EXERCISE DESCRIPTION
Every entry below must appear again, exactly as written.

DATASET EXTRACT
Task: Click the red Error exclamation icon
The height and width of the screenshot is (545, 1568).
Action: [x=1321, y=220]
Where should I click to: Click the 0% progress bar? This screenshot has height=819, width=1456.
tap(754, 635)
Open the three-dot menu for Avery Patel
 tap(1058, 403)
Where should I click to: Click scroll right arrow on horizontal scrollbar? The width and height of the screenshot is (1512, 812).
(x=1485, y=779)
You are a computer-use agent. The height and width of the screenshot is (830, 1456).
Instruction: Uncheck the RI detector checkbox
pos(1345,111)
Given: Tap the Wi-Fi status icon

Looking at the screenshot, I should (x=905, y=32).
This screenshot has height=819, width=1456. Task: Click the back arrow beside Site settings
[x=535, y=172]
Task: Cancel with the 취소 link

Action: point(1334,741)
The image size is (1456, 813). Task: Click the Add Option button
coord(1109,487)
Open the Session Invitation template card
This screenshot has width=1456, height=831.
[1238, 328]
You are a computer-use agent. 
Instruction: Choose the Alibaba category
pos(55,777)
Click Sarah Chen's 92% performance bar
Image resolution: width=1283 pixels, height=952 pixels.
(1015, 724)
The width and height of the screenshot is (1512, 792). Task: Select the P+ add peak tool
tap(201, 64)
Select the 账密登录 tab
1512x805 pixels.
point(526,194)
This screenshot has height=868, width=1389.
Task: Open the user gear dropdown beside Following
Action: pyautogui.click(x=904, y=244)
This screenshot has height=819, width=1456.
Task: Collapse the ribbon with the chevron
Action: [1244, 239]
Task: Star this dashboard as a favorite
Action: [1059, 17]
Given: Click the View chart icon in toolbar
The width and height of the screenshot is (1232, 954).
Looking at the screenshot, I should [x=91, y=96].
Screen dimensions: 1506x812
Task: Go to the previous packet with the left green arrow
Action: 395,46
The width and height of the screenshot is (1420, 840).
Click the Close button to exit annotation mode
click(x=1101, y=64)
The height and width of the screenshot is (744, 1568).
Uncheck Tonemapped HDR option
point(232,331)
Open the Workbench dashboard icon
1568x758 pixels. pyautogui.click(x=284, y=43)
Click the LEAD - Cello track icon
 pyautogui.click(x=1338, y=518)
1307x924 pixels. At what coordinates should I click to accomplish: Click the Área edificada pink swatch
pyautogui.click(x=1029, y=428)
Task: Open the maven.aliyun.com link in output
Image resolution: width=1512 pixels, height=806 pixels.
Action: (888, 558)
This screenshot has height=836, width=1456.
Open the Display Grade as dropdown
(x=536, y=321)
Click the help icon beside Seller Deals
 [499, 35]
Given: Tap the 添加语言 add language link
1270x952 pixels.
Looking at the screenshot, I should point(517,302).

RESPONSE
Task: Click the red Error exclamation icon
The height and width of the screenshot is (545, 1568).
Action: [x=1321, y=220]
Where should I click to: Click the 0% progress bar? This screenshot has height=819, width=1456.
tap(754, 635)
Open the three-dot menu for Avery Patel
 tap(1058, 403)
Where should I click to: Click scroll right arrow on horizontal scrollbar? The width and height of the screenshot is (1512, 812).
(x=1485, y=779)
You are a computer-use agent. The height and width of the screenshot is (830, 1456).
Instruction: Uncheck the RI detector checkbox
pos(1345,111)
Given: Tap the Wi-Fi status icon

Looking at the screenshot, I should (x=905, y=32).
This screenshot has height=819, width=1456. Task: Click the back arrow beside Site settings
[x=535, y=172]
Task: Cancel with the 취소 link

Action: point(1334,741)
The image size is (1456, 813). Task: Click the Add Option button
coord(1109,487)
Open the Session Invitation template card
This screenshot has width=1456, height=831.
[1238, 328]
You are a computer-use agent. 
Instruction: Choose the Alibaba category
pos(55,777)
Click Sarah Chen's 92% performance bar
Image resolution: width=1283 pixels, height=952 pixels.
(1015, 724)
The width and height of the screenshot is (1512, 792). Task: Select the P+ add peak tool
tap(201, 64)
Select the 账密登录 tab
1512x805 pixels.
point(526,194)
This screenshot has height=868, width=1389.
Task: Open the user gear dropdown beside Following
Action: pyautogui.click(x=904, y=244)
This screenshot has height=819, width=1456.
Task: Collapse the ribbon with the chevron
Action: [1244, 239]
Task: Star this dashboard as a favorite
Action: [1059, 17]
Given: Click the View chart icon in toolbar
The width and height of the screenshot is (1232, 954).
Looking at the screenshot, I should [x=91, y=96].
Screen dimensions: 1506x812
Task: Go to the previous packet with the left green arrow
Action: 395,46
The width and height of the screenshot is (1420, 840).
Click the Close button to exit annotation mode
click(x=1101, y=64)
The height and width of the screenshot is (744, 1568).
Uncheck Tonemapped HDR option
point(232,331)
Open the Workbench dashboard icon
1568x758 pixels. pyautogui.click(x=284, y=43)
Click the LEAD - Cello track icon
 pyautogui.click(x=1338, y=518)
1307x924 pixels. At what coordinates should I click to accomplish: Click the Área edificada pink swatch
pyautogui.click(x=1029, y=428)
Task: Open the maven.aliyun.com link in output
Image resolution: width=1512 pixels, height=806 pixels.
Action: (888, 558)
This screenshot has height=836, width=1456.
Open the Display Grade as dropdown
(x=536, y=321)
Click the help icon beside Seller Deals
 [499, 35]
Given: Tap the 添加语言 add language link
1270x952 pixels.
Looking at the screenshot, I should point(517,302).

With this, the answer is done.